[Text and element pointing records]
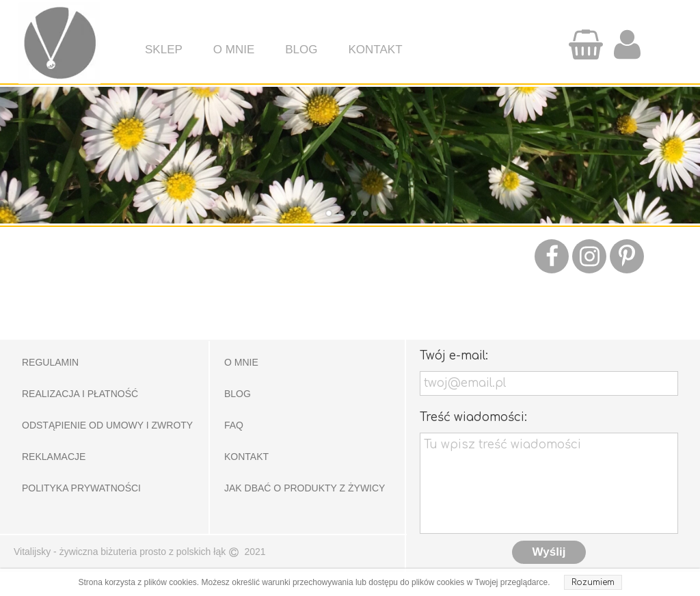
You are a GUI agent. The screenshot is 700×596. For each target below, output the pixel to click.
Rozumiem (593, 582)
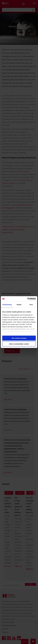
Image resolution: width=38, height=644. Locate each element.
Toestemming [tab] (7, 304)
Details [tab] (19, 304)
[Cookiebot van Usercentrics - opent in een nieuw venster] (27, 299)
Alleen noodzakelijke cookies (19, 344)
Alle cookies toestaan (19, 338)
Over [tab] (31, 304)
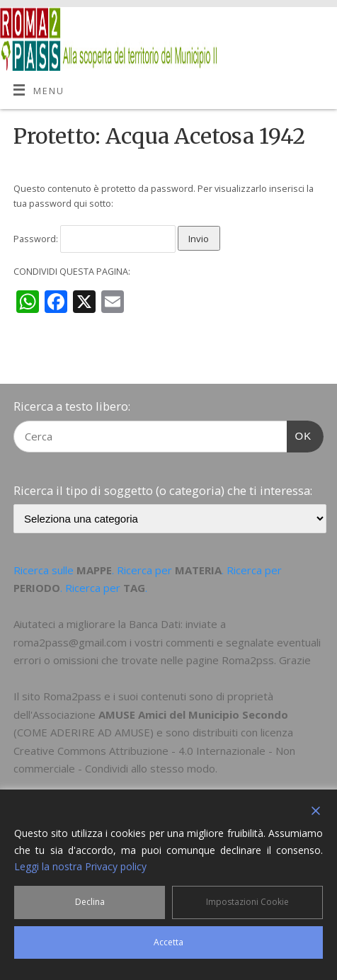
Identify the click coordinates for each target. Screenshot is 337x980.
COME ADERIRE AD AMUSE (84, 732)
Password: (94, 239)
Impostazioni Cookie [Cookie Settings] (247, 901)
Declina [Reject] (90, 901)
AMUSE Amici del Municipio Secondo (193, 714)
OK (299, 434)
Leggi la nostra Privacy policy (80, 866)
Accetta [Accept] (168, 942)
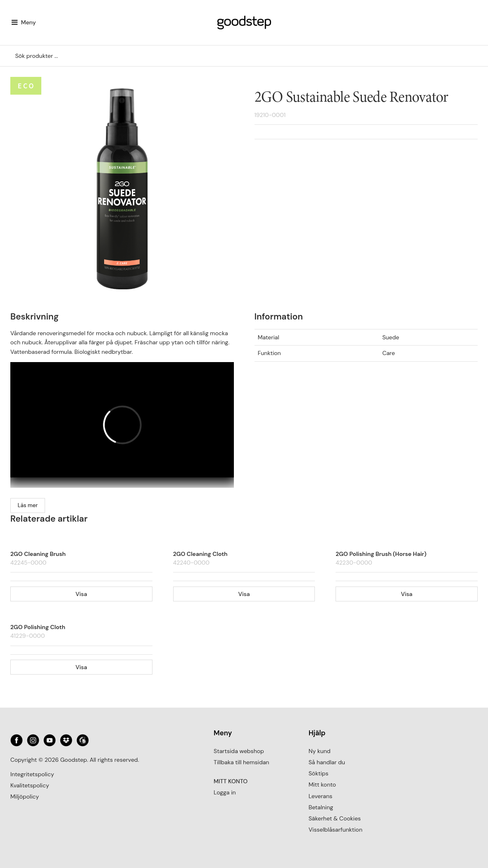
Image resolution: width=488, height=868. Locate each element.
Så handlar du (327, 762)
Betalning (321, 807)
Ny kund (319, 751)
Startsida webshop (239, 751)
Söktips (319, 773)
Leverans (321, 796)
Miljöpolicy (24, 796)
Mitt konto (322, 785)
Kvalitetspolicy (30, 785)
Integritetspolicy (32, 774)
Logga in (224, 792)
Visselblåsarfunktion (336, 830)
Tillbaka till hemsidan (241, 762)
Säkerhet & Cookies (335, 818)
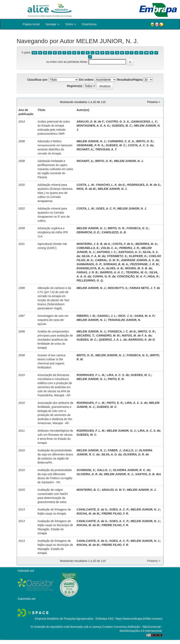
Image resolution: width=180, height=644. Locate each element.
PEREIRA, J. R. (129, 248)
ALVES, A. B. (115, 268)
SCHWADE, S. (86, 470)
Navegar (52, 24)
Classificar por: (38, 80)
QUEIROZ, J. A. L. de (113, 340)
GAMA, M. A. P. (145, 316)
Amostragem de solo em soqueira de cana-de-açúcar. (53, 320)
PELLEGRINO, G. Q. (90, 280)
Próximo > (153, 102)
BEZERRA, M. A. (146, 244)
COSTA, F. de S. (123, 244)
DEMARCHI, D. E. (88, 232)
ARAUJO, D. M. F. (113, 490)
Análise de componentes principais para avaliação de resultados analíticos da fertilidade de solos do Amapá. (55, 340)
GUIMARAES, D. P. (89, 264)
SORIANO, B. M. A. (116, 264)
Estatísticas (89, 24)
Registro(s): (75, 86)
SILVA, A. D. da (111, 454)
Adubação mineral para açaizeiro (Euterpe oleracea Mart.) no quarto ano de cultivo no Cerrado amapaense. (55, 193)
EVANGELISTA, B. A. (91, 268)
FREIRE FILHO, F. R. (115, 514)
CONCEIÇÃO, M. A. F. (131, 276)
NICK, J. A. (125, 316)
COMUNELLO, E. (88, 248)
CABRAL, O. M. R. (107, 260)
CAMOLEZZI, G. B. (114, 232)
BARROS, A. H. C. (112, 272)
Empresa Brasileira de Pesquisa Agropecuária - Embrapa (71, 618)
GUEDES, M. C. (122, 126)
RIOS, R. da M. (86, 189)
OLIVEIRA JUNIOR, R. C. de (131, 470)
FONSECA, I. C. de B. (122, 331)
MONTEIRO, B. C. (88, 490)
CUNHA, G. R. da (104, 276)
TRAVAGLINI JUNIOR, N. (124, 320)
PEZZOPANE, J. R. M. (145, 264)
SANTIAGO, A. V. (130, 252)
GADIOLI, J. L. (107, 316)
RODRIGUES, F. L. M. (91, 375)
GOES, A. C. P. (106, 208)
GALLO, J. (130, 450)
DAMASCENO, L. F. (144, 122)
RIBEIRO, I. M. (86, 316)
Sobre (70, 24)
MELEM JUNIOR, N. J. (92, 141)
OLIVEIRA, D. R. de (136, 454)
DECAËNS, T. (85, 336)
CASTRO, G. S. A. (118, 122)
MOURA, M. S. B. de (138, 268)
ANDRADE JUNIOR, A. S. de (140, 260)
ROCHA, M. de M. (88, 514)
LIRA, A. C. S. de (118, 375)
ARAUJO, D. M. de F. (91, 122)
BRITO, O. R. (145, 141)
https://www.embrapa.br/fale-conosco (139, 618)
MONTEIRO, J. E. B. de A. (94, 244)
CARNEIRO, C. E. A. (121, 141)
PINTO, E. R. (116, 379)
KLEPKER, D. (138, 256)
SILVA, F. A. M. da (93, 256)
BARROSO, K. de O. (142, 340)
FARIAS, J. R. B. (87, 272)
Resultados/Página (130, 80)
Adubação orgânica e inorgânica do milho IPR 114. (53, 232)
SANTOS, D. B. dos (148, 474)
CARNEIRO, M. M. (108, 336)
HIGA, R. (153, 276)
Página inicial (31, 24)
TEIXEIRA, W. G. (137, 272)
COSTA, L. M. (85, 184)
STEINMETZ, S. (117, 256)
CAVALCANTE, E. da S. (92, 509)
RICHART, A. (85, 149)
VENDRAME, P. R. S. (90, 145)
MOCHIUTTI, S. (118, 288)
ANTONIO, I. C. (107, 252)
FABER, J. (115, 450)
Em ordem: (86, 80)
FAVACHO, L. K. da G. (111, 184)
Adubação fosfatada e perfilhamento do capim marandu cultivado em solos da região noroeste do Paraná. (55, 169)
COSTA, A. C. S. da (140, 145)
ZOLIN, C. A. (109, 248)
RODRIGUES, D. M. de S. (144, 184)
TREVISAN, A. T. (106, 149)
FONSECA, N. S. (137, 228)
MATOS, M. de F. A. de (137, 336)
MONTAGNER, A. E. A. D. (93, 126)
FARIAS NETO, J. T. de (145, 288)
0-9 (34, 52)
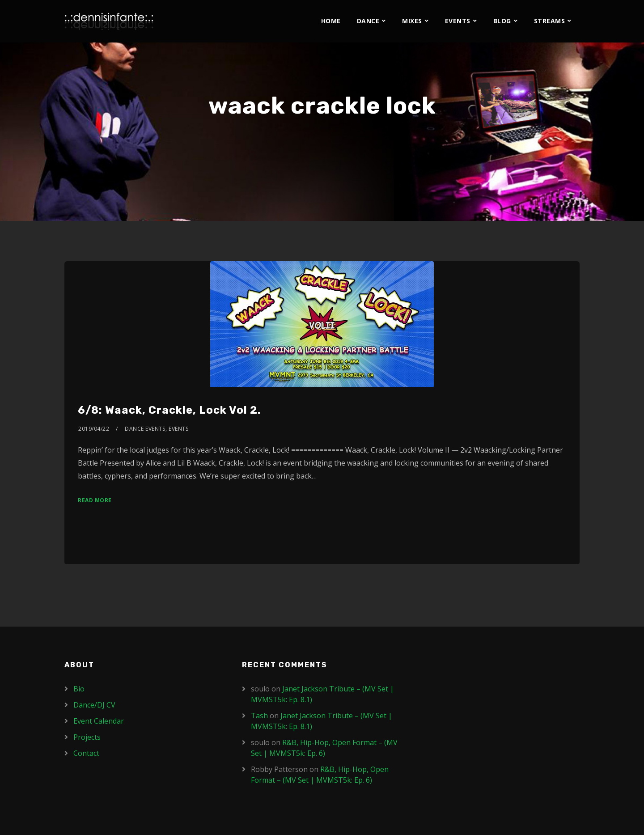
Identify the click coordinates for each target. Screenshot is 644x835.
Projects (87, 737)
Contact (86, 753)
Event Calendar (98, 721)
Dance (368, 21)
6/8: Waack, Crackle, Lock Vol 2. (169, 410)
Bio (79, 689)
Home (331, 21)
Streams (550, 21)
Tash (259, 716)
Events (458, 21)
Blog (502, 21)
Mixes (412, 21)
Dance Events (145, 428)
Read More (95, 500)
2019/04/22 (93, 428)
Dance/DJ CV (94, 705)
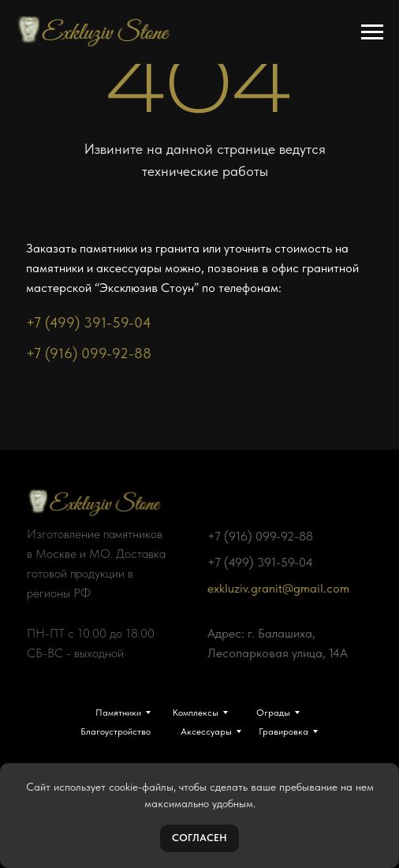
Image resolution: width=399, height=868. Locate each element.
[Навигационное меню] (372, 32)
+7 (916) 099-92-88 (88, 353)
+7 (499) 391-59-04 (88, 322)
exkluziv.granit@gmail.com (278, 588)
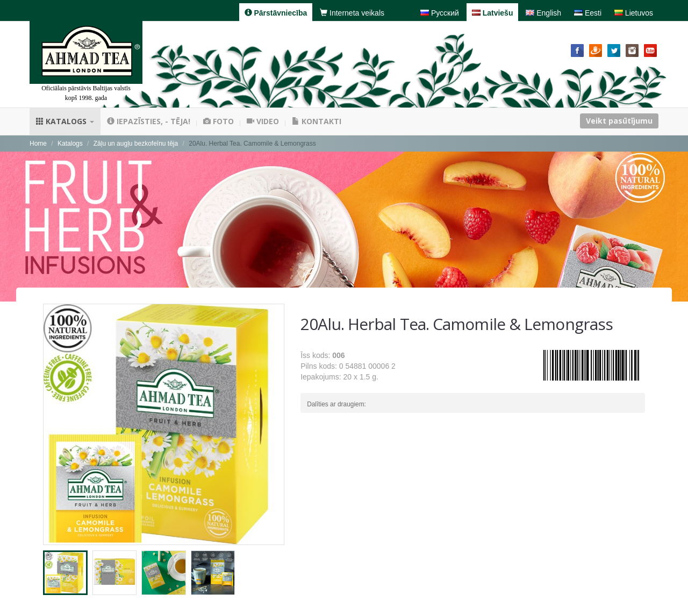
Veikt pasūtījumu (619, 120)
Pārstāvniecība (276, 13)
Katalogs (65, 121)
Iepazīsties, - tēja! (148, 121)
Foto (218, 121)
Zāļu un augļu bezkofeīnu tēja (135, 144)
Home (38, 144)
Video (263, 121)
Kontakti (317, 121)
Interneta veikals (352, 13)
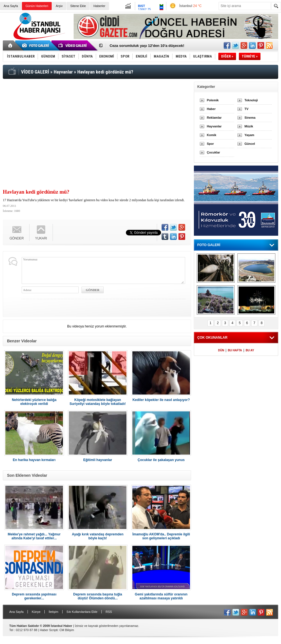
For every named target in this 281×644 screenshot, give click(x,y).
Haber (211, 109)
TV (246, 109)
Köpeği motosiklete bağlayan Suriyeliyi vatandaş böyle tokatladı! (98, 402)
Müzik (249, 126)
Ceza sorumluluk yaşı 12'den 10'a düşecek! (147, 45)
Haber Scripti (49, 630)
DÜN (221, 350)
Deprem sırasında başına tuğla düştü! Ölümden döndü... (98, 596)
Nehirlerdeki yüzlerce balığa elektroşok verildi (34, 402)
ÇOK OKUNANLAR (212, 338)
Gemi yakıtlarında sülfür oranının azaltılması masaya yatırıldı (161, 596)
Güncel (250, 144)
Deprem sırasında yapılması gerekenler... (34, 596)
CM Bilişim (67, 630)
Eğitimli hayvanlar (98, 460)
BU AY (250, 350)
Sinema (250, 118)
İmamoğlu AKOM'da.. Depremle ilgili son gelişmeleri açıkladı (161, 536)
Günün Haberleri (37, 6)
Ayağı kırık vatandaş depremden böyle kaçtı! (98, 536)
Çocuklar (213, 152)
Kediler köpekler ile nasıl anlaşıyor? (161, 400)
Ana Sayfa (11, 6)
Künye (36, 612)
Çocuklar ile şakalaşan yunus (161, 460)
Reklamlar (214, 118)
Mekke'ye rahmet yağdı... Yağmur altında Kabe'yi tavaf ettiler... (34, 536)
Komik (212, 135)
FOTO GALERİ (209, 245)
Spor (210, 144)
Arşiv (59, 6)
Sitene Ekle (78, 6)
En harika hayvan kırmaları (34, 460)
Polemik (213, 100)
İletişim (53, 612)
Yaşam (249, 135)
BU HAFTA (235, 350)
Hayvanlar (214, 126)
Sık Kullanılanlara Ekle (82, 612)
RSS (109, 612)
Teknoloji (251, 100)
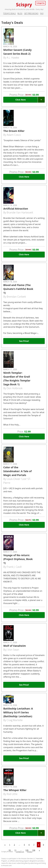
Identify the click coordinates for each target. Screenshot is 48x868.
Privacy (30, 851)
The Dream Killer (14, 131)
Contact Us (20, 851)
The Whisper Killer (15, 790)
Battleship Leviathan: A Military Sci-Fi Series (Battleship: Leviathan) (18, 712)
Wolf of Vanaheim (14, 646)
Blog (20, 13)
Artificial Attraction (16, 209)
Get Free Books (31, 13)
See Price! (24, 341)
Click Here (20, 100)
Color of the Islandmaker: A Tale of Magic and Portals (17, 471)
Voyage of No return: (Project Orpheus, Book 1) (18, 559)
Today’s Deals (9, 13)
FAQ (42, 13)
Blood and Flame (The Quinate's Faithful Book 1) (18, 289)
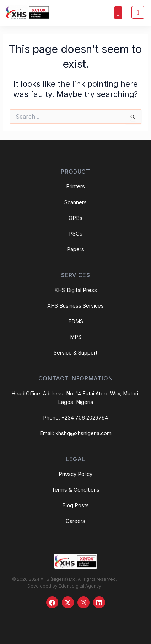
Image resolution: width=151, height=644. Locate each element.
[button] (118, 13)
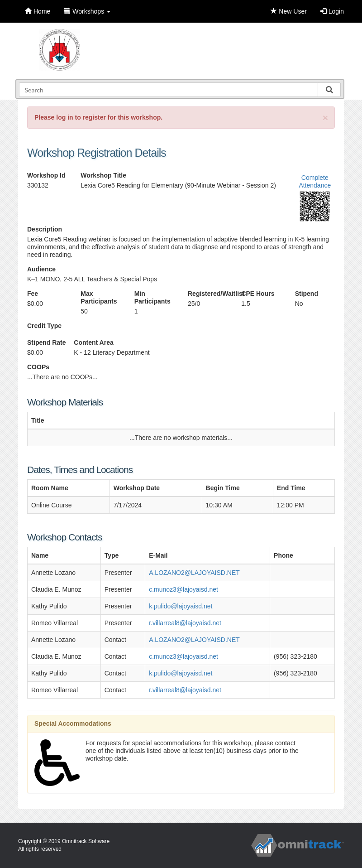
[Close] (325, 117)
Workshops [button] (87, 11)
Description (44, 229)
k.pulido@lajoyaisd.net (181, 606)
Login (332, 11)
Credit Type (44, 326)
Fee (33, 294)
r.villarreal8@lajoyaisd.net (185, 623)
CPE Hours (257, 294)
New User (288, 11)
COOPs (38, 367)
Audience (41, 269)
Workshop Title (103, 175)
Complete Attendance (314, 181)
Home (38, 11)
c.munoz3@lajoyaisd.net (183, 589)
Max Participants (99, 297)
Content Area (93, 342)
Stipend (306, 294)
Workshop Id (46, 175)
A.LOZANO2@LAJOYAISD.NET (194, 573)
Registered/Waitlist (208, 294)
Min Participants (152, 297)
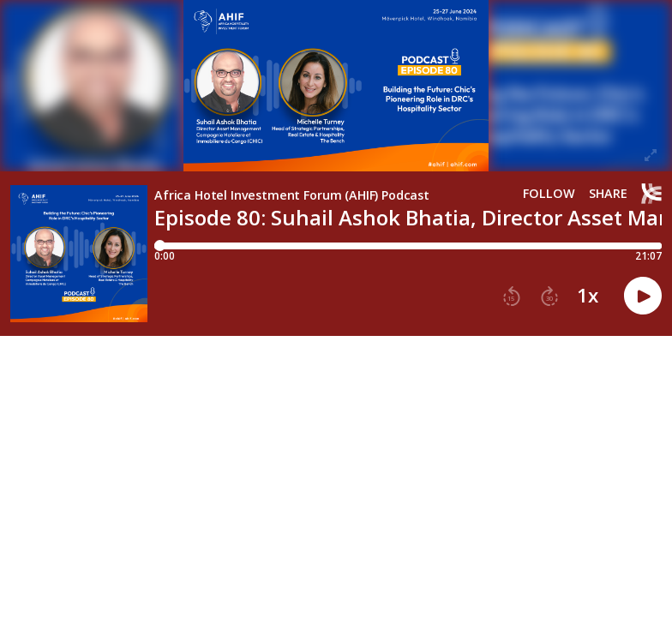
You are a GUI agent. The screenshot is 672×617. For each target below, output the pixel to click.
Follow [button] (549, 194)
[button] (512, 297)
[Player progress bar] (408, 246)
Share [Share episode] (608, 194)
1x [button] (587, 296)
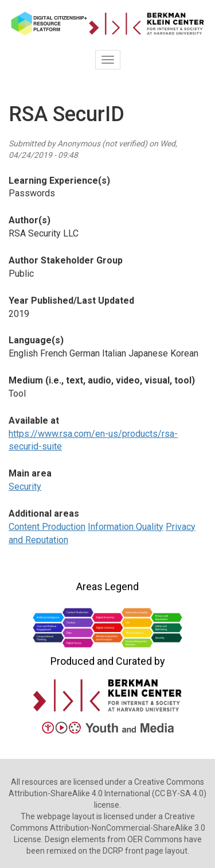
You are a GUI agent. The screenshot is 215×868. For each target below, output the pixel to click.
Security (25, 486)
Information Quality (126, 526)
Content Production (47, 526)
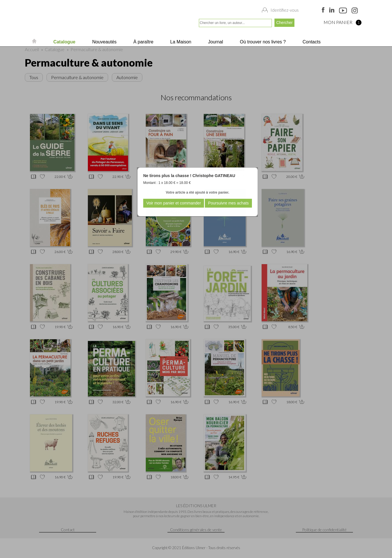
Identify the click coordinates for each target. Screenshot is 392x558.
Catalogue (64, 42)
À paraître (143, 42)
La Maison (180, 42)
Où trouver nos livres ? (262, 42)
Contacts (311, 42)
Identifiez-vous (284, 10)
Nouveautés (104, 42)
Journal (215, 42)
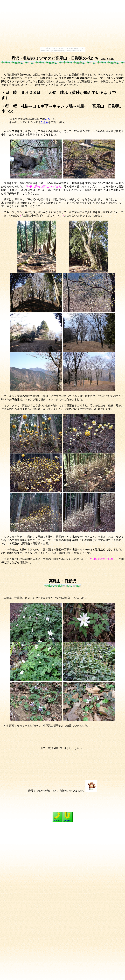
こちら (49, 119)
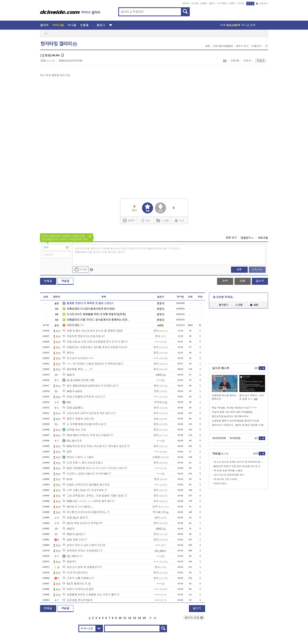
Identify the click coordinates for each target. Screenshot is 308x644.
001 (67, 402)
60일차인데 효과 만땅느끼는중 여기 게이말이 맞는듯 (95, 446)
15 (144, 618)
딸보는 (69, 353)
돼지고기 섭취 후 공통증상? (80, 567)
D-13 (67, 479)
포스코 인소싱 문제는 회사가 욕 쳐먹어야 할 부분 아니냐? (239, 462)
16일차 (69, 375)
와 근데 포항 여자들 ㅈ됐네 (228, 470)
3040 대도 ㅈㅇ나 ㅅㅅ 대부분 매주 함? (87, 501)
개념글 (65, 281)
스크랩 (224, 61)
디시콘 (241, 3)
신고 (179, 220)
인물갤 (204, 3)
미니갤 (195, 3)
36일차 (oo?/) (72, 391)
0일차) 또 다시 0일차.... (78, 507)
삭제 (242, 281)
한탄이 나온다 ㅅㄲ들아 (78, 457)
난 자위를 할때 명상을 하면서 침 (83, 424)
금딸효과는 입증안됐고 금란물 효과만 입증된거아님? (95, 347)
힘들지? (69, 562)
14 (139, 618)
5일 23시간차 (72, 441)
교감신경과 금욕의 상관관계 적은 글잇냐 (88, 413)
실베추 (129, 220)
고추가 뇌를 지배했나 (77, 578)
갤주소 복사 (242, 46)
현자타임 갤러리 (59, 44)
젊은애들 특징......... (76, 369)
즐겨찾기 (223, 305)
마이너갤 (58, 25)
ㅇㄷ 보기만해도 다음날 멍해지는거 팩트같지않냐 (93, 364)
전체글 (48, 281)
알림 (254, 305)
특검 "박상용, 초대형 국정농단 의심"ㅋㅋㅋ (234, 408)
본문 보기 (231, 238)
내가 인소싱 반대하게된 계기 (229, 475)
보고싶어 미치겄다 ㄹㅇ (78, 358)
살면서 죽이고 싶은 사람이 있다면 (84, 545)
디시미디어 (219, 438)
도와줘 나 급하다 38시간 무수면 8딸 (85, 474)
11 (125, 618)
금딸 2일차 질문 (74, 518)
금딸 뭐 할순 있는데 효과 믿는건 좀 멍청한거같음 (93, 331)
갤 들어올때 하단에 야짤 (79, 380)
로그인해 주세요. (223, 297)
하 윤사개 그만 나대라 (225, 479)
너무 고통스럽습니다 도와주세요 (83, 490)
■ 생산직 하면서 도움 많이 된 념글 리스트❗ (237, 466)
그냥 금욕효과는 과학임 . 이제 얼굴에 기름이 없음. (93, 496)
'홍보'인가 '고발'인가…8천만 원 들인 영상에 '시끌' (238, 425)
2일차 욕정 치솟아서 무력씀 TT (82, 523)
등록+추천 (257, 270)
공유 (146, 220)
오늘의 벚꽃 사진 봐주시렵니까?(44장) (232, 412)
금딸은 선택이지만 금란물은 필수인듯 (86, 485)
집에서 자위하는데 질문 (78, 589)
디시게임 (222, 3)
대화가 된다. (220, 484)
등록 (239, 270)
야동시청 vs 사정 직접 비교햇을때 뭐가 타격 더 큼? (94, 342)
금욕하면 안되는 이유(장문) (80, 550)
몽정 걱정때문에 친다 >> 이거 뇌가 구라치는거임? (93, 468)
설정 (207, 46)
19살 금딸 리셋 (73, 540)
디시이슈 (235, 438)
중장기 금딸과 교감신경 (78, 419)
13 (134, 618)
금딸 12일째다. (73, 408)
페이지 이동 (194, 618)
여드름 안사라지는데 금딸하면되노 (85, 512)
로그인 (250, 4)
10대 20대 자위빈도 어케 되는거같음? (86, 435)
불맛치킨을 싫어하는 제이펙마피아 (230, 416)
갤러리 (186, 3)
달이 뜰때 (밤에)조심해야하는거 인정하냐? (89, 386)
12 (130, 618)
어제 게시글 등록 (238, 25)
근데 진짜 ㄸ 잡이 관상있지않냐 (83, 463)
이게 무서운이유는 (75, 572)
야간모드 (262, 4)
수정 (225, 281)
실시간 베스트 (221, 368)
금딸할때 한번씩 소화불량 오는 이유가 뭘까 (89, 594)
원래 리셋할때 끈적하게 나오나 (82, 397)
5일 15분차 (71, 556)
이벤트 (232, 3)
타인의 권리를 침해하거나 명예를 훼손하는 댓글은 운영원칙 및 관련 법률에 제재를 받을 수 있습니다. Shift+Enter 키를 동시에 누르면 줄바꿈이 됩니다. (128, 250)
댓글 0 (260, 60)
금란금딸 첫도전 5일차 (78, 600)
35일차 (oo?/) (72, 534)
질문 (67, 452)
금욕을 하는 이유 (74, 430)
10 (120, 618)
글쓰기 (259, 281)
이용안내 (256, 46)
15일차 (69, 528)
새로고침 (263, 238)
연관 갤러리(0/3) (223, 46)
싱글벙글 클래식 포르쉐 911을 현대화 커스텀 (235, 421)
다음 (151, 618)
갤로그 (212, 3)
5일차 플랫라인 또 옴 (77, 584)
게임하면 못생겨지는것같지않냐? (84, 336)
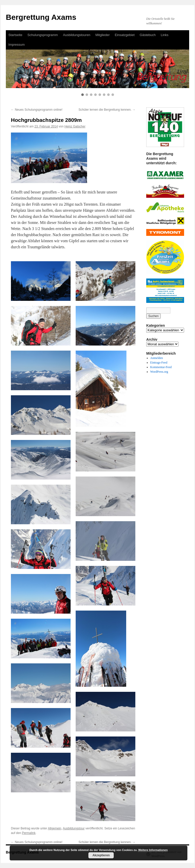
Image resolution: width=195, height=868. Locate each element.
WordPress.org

• STATED GOAL:
Present the stretch of the material from the line containing "Visselblåsarfunktion (336, 830)" through the line containing "SORIANO, B. M. A. (116, 264)" as a numbered list, omitting any blank lines. Leave the pictures out of the answer.

• SOLUTION TO THE EXERCISE:
1. Visselblåsarfunktion (336, 830)
2. Tillbaka till hemsidan (241, 762)
3. Säkerhet & Cookies (335, 818)
4. Image resolution: width=180, height=644. Locate each element.
5. PEREIRA, J. R. (129, 248)
6. ALVES, A. B. (115, 268)
7. SCHWADE, S. (86, 470)
8. Navegar (52, 24)
9. Classificar por: (38, 80)
10. QUEIROZ, J. A. L. de (113, 340)
11. GAMA, M. A. P. (145, 316)
12. Amostragem de solo em soqueira de cana-de-açúcar. (53, 320)
13. PELLEGRINO, G. Q. (90, 280)
14. Próximo > (153, 102)
15. BEZERRA, M. A. (146, 244)
16. COSTA, F. de S. (123, 244)
17. DEMARCHI, D. E. (88, 232)
18. ARAUJO, D. M. F. (113, 490)
19. Análise de componentes principais para avaliação de resultados analíticos da fertilidade de solos do Amapá. (55, 340)
20. GUIMARAES, D. P. (89, 264)
21. SORIANO, B. M. A. (116, 264)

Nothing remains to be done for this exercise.